In the beginning they use one of those expensive ones, but eventually changed to Avastin, apparently I do better on Avastin. than with the other two.
The foundations that I am dealing with is called Gooddays. and they have been generous with me.
Now I have a question. supposed that my out of network  decides that they don't like my PPO. Why can't they simply bill  my Medicare? 
Yes, even this insurance does  cover Avastin.
You know, perhaps this change to Avastin may also change the cost exposure to the insurers and then can consider this as appropriate for their Supplemental I believe that they have stopped asking the Foundation and just bill my insurance.

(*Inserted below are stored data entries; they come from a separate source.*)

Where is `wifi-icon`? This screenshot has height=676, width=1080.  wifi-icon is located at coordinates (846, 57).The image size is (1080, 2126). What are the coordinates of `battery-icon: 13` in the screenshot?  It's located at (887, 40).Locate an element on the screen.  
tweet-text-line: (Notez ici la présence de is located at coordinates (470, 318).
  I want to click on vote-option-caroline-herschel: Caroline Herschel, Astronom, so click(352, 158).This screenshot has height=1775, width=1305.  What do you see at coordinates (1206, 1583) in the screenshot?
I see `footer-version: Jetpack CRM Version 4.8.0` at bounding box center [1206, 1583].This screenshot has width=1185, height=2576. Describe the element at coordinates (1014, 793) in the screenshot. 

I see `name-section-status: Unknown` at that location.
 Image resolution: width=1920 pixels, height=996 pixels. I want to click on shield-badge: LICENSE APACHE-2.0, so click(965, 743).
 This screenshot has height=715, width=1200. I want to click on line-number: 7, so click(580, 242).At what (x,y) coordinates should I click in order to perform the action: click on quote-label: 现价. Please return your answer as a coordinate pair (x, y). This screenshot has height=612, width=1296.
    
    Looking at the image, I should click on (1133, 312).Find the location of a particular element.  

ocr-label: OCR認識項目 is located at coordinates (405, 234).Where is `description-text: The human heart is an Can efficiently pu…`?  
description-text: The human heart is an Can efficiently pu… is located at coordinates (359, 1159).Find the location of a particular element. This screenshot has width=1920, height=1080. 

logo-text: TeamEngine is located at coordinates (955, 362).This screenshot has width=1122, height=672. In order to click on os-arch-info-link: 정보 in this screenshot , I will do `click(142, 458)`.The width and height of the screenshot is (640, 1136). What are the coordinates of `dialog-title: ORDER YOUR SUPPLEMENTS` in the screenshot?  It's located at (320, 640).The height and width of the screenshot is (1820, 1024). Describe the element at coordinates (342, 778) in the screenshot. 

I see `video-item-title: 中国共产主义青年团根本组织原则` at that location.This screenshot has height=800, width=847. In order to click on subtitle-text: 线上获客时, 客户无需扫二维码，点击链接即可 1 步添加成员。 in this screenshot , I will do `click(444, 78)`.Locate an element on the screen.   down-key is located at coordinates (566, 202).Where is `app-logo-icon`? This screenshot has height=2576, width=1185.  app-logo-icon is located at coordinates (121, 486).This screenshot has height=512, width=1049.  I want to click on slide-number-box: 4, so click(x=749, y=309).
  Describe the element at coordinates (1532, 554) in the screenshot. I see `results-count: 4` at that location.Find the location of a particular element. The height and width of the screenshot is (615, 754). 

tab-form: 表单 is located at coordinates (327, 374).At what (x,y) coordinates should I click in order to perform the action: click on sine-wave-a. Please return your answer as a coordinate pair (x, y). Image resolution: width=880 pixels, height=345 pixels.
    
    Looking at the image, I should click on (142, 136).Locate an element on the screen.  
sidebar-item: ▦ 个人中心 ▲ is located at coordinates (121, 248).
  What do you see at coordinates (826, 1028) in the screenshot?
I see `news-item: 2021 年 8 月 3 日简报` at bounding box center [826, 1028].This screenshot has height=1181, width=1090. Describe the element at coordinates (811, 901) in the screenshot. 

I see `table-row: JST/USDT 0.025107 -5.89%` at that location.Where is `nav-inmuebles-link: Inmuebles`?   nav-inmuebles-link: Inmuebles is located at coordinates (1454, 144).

I have seen the bill and there is a test that they do before they put the injections to see if there is any change in my eye. and then they put the injection. so is the injection plus the test and the doctor's visit. The insurance covers it all except for my copay for an specialist. Now, there is no progression for a very long time. as it is, I am going only about every 10 weeks and he wants to space it even more. I guess I was lucky, because I saw the eye doctor every six months because of diabetes, he was the one that saw that I could have a problem and immediately sent me to the retina specialist. I guess it was treated very early. is only in one eye and I can  see quite well under the circumstances and my other eye is not affected, and I have very good vision on that eye. I still can drive without a problem which is very important for me.